There is a dataset "IRIS" on the disk. Print it using:
proc print data=stat2.iris;
The variables correspond to the examples 6.5 and 6.9 from the book.
SEPALLEN = length of sepal
SEPALWID = width of sepal
PETALLEN = length of petal
PETALWID = width of sepal
SPECIES = type of iris
proc discrim data=stat2.iris wcov wcorr pcov pcorr list
pool=yes;
class species;
Classifying the same observations that were used for "training" is probably not a sound idea. Two other datasets on the disk give you the possibility to "train" on one set and "classify" the other. The datasets are: "IRISCALI" and "IRISTEST". Print them using:
proc print data=stat2.iriscali;
proc print data=stat2.iristest;
The two datasets together form the complete "IRIS" dataset.
proc discrim data=stat2.iriscali wcov wcorr pcov pcorr list
pool=yes testdata=stat2.iristest testlist;
class species;
testclass species;
proc candisc data=stat2.iris out=toplot distance anova;
class species;
proc plot data=toplot;
plot can2*can1=species;
run;
By now you should have a good display of how well the data are seperated in just 2 dimensions.
Check the conclusions from last time with this intuitive plot.
You can do the same for a 3D-plot and obtain an even better view of the data.
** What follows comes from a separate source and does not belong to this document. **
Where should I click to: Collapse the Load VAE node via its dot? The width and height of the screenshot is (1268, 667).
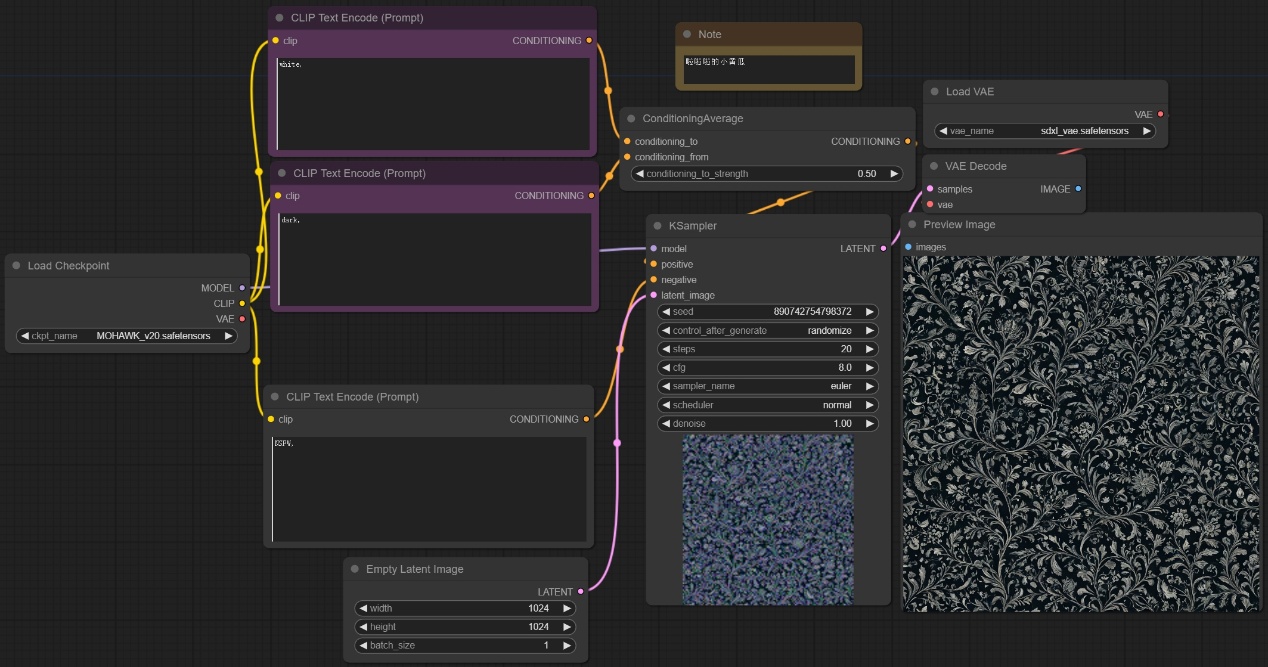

Try!
You can even have a matrix of scatterplots (or 3D-plots!) by selecting all 4 variables SEPALLEN SEPALWID PETALLEN PETALWID (keep the mouse-button down to select all 4) as X and all 4 as Y.
Finally, you can "brush" observations. Point the mouse at some interesting observations press the mouse button and "drag" a square from there. When you release the button the observations in the square are high-lighted in ALL the plots! In this way you can gain insight (!) in multi-dimensional data. Can you find the observation(s) which were most easily mis-classified?
Compare the plug in estimates of probabilities of misclassification with the cross validated values.